The racing spirit of Jim Herrmann now resides within Ron Mick!


----------



## old_dude (Dec 12, 2008)

I think Jim had more talent than me.


----------



## Grand Masta "P" (Jan 20, 2013)

Does anyone know if there are any FlySky radios for sale at the Gate? please let me know thanks. I'm going to start racing Oval. Since I am blind in my right eye...maybe left turns only might be better for me.


----------



## sg1 (Apr 2, 2003)

Grand Masta "P" said:


> Does anyone know if there are any FlySky radios for sale at the Gate? please let me know thanks. I'm going to start racing Oval. Since I am blind in my right eye...maybe left turns only might be better for me.


There' is not, I think it sold.


----------



## Mackin (Sep 27, 2001)

VTA this weekend. Get em ready!


----------



## TangTester (Oct 7, 2001)

I might have mine done. Waiting for some parts


----------



## Mackin (Sep 27, 2001)

Gerber must have a hole in his pocket as he feels cocky!


----------



## jar (Mar 2, 2010)

*Hey, fun!*

Lots of no touching on the track today! I don't know about other heats but in USGT; I just want all you guys to know, when Ghets says no touching on the track but it's okay on the drivers stand, I didn't know everyone would take that to heart. However, not sure, exactly, what was happening on the other side of the drivers stand!.................... Glad I was on the opposite side!


----------



## old_dude (Dec 12, 2008)

Close racing in both F1 and USGT. One mistake and you go from hero to zero. Great layout that forces you to concentrate and drive. Get overly aggressive and pay the price.


----------



## Mackin (Sep 27, 2001)

Great racing yesterday. Same layout will be down for the next couple of races so you will be able to compare your lap times etc. Good times.


----------



## sg1 (Apr 2, 2003)

You can go to the website, www.norcarracing.com, to see the points standings.

It's right on the home page!


----------



## BobS311 (Dec 15, 2007)

I didn't have to buy a body! Given the new track, that is truly an accomplishment. Darryl was a pleasure to race with.


----------



## sg1 (Apr 2, 2003)

Another race this Saturday!!

I believe we are going to have an out of towner joining us.

A gentleman from Alabama is in the area for work and is coming to the Gate to run!!
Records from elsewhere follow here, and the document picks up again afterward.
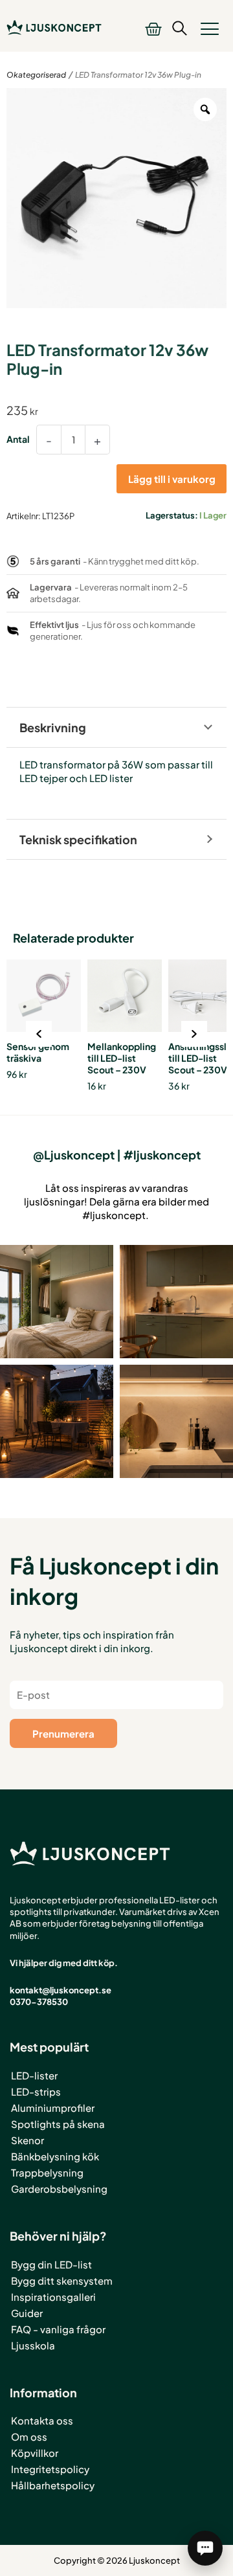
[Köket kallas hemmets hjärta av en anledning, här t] (176, 1421)
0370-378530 (39, 2002)
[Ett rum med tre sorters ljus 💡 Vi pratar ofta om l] (56, 1301)
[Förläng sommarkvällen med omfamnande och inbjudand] (56, 1421)
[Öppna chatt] (205, 2548)
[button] (209, 28)
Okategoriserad (36, 75)
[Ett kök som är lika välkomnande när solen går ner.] (176, 1301)
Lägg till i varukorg (172, 479)
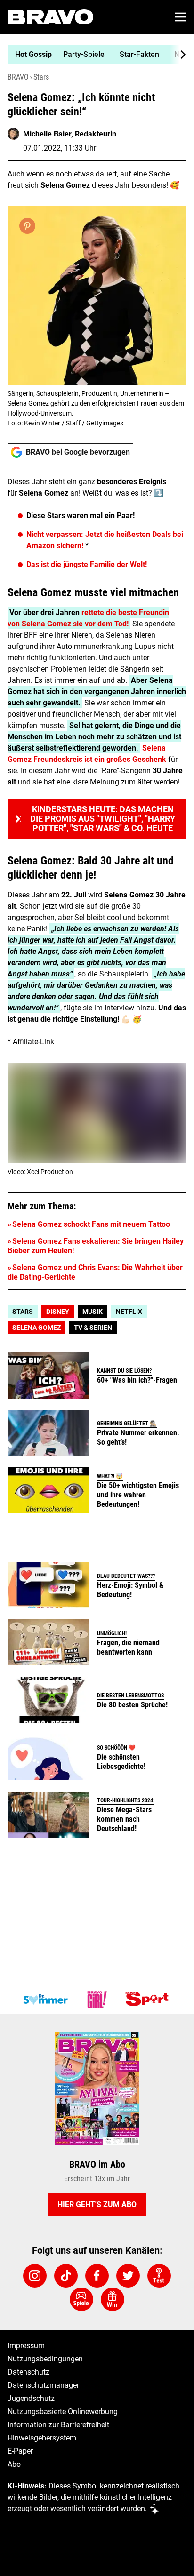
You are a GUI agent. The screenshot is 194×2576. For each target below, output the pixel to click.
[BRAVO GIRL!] (97, 1999)
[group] (93, 54)
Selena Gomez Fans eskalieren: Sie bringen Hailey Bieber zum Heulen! (96, 1246)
I hope everyone brings their "A game"


----------



## old_dude (Dec 12, 2008)

F1 and USGT ready to roll.


----------



## BobS311 (Dec 15, 2007)

*Thanks Wayne!*

Great day of racing today, and big thanks to Wayne for all his help in getting me up to speed. Truly having lots of fun at this road racing stuff....


----------



## sg1 (Apr 2, 2003)

BobS311 said:


> Great day of racing today, and big thanks to Wayne for all his help in getting me up to speed. Truly having lots of fun at this road racing stuff....


Hot lap and a win!!

Nice running!

I guess you don't need my help anymore


----------



## BobS311 (Dec 15, 2007)

I welcome all the help I can get!:wave:


----------



## Adam B (Nov 27, 2010)

I miss Dawn...


----------



## Mackin (Sep 27, 2001)

I miss you!


----------



## sg1 (Apr 2, 2003)

We have 2 more race days on the current layout.

Great time to get some practice in 

The next point series/schedule is being worked on now.

Don't forget HC registration opens Saturday at 9am on www.rcsignup.com!

Upcoming changes....

The spec 21.5 1/12 class will be going to handout motors.
They are in and will be set up and labeled.
Each race day you will get a motor to run and it gets returned at the end of the day.

F1 class will be changing motors per UF1 Midwest rules.
Their rules package will be updated on Brad Palmer's FB page.
It will 25.5 motors (ie. trackstar, team scream, schuur speed)


----------



## old_dude (Dec 12, 2008)

Things are a changing. I think for the better. Anyone on the fence about F1 this will make them easier to drive.
They will still be the class that requires your best driving skills.


----------



## old_dude (Dec 12, 2008)

New layout went down last week. We ran it yesterday and it is a ton of fun. It features a sweeper like most have never seen!!


----------